ACTION ITEM:
Repeat the material from its start through the line containing "The width and height of the screenshot is (535, 463).", both ends included, swapping "width and height" for "size" and leaving everything else unchanged.
---------- DATA TO EXAMINE
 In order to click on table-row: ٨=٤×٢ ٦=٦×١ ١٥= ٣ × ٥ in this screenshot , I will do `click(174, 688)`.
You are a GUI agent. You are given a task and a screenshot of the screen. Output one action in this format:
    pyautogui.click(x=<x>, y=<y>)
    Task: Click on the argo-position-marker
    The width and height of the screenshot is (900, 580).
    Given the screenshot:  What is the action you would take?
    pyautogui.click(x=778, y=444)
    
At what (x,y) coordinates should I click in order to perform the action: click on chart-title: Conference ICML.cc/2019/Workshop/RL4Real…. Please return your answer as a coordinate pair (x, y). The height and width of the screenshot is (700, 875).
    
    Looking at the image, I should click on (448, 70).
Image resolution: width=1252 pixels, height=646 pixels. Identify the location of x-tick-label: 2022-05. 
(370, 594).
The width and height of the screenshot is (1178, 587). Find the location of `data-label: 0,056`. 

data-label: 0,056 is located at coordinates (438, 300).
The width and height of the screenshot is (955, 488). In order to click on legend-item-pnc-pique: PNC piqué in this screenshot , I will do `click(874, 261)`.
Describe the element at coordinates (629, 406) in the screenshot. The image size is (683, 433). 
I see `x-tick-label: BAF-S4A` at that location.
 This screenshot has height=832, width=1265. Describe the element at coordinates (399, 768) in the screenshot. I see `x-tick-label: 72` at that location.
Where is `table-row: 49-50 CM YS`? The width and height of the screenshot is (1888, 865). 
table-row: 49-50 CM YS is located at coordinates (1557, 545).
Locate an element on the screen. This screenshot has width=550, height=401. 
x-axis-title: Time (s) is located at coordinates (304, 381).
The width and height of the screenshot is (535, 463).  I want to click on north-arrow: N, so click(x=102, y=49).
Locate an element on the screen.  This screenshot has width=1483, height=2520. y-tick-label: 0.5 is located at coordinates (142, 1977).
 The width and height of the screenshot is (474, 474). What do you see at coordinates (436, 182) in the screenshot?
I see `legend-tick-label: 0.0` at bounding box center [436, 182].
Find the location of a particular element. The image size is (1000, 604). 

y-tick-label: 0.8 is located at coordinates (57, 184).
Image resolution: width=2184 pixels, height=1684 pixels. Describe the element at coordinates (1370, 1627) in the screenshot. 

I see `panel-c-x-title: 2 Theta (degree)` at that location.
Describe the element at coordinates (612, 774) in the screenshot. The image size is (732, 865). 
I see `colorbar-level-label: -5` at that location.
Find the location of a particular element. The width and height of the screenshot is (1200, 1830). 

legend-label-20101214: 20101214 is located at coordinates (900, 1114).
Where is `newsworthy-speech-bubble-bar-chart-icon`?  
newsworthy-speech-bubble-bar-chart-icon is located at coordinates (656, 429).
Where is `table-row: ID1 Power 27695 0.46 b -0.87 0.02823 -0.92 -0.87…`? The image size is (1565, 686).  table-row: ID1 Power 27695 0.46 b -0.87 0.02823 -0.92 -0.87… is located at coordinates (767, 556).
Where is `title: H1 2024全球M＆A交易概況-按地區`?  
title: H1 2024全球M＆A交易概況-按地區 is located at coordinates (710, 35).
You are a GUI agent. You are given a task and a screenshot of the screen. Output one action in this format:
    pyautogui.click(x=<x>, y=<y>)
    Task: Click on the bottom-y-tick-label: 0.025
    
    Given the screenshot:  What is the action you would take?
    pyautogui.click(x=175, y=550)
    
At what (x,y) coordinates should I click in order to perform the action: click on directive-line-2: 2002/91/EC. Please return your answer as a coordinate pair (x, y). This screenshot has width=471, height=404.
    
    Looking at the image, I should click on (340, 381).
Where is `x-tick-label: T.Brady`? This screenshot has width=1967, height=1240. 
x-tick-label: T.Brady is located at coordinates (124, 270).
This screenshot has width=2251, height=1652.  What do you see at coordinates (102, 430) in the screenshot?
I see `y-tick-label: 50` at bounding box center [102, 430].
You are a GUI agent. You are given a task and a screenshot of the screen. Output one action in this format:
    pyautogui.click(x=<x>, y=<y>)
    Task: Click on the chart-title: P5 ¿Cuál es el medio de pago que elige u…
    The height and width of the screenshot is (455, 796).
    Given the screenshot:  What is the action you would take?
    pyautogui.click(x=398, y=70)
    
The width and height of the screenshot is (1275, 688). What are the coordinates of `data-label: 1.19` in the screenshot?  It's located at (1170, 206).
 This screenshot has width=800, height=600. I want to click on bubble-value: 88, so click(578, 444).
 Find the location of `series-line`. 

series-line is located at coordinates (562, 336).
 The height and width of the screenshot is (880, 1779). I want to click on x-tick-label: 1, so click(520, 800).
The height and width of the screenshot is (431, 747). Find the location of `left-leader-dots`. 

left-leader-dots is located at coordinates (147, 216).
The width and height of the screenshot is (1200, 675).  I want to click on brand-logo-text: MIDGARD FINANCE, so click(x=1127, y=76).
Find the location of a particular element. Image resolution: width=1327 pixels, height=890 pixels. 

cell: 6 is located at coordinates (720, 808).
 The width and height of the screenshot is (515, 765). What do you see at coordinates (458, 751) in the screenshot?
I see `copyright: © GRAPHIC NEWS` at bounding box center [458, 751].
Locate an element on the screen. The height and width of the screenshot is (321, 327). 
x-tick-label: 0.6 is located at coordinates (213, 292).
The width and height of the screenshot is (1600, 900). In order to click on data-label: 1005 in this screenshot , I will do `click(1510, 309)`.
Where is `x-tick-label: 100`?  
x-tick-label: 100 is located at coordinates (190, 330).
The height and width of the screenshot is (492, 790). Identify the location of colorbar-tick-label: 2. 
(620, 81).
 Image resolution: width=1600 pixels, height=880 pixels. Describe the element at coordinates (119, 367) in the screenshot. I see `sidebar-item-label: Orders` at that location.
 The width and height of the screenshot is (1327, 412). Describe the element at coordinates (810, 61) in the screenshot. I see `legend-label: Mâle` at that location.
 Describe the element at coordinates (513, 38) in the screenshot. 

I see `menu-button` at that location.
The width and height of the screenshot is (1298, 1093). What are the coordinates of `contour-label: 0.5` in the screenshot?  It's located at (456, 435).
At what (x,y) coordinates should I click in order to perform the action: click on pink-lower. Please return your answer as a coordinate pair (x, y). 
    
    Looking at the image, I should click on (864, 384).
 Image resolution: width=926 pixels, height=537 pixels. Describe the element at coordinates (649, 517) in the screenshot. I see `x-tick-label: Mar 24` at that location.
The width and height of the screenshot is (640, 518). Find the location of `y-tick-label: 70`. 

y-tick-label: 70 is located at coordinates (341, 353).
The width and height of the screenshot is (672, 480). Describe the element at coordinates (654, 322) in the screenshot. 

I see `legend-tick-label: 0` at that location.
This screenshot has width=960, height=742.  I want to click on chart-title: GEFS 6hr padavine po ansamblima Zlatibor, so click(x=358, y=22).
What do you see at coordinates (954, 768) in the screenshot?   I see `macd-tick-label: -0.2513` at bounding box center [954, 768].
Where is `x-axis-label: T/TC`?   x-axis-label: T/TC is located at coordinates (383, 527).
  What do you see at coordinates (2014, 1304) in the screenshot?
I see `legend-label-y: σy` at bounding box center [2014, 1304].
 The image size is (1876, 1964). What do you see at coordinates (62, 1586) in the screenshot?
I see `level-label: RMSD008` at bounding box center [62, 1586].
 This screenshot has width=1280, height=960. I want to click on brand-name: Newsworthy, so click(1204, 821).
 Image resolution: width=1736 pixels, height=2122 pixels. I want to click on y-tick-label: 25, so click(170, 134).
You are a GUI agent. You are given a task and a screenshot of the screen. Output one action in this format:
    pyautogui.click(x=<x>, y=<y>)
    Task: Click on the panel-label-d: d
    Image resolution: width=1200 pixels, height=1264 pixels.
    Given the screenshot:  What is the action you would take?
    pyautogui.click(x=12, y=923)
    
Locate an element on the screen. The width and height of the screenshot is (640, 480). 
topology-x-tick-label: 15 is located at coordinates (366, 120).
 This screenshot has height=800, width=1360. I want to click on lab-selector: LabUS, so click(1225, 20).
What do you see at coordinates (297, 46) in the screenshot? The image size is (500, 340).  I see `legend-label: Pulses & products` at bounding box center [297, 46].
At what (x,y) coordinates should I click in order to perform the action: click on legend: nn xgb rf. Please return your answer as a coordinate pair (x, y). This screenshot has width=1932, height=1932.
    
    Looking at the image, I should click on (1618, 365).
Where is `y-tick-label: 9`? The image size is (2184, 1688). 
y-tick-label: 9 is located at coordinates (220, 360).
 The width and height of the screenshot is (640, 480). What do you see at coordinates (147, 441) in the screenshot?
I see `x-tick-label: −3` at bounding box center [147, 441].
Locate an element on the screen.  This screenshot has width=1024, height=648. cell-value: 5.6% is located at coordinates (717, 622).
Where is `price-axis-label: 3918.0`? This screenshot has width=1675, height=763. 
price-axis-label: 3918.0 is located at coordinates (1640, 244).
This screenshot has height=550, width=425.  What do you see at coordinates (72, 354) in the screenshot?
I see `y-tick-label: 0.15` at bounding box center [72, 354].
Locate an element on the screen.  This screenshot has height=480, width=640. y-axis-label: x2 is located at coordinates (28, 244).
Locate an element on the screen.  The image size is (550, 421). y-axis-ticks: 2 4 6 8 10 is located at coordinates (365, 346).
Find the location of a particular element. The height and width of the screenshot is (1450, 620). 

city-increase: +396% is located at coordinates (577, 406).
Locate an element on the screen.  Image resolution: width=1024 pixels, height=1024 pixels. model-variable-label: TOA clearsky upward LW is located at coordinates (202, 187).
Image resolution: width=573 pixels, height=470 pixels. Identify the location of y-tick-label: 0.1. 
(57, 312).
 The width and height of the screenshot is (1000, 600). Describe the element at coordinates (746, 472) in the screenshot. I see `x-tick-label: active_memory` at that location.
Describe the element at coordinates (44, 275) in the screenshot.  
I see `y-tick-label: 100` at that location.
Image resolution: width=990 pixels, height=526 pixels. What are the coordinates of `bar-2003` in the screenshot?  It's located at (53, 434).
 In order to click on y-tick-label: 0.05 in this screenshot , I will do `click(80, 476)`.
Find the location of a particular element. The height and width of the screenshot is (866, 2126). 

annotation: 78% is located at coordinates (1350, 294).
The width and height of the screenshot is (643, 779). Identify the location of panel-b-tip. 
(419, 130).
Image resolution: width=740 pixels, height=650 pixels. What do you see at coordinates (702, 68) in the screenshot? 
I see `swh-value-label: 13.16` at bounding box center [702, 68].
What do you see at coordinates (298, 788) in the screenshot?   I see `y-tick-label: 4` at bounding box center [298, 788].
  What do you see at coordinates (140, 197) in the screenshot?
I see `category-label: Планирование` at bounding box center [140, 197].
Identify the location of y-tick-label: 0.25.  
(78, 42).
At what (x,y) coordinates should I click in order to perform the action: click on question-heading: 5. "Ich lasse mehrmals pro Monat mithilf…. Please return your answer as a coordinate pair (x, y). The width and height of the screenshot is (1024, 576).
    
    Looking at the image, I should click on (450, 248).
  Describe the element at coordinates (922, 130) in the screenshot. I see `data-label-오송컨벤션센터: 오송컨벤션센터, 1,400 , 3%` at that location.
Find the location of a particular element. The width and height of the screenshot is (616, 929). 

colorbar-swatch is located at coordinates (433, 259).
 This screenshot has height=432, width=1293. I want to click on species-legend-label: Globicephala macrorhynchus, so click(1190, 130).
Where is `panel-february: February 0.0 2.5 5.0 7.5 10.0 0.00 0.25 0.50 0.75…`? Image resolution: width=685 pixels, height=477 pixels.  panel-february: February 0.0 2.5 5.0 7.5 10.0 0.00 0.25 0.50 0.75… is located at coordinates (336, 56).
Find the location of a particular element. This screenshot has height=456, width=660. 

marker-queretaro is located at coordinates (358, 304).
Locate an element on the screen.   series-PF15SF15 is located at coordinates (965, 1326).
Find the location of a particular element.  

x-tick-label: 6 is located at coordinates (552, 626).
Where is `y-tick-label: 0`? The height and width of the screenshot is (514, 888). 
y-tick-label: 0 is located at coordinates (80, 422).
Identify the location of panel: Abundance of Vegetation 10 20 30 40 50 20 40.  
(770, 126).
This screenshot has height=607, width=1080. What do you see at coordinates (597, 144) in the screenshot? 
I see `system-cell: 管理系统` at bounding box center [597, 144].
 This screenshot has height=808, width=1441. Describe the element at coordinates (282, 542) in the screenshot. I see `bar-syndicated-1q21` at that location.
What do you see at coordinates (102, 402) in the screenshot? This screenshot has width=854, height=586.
--------------------
SOLUTION BELOW:
 In order to click on table-row: ٨=٤×٢ ٦=٦×١ ١٥= ٣ × ٥ in this screenshot , I will do `click(174, 688)`.
You are a GUI agent. You are given a task and a screenshot of the screen. Output one action in this format:
    pyautogui.click(x=<x>, y=<y>)
    Task: Click on the argo-position-marker
    The size of the screenshot is (900, 580).
    Given the screenshot:  What is the action you would take?
    pyautogui.click(x=778, y=444)
    
At what (x,y) coordinates should I click in order to perform the action: click on chart-title: Conference ICML.cc/2019/Workshop/RL4Real…. Please return your answer as a coordinate pair (x, y). The height and width of the screenshot is (700, 875).
    
    Looking at the image, I should click on (448, 70).
Image resolution: width=1252 pixels, height=646 pixels. Identify the location of x-tick-label: 2022-05. 
(370, 594).
The size of the screenshot is (1178, 587). Find the location of `data-label: 0,056`. 

data-label: 0,056 is located at coordinates (438, 300).
The size of the screenshot is (955, 488). In order to click on legend-item-pnc-pique: PNC piqué in this screenshot , I will do `click(874, 261)`.
Describe the element at coordinates (629, 406) in the screenshot. The image size is (683, 433). 
I see `x-tick-label: BAF-S4A` at that location.
 This screenshot has height=832, width=1265. Describe the element at coordinates (399, 768) in the screenshot. I see `x-tick-label: 72` at that location.
Where is `table-row: 49-50 CM YS`? The size of the screenshot is (1888, 865). 
table-row: 49-50 CM YS is located at coordinates (1557, 545).
Locate an element on the screen. This screenshot has width=550, height=401. 
x-axis-title: Time (s) is located at coordinates (304, 381).
The size of the screenshot is (535, 463).  I want to click on north-arrow: N, so click(x=102, y=49).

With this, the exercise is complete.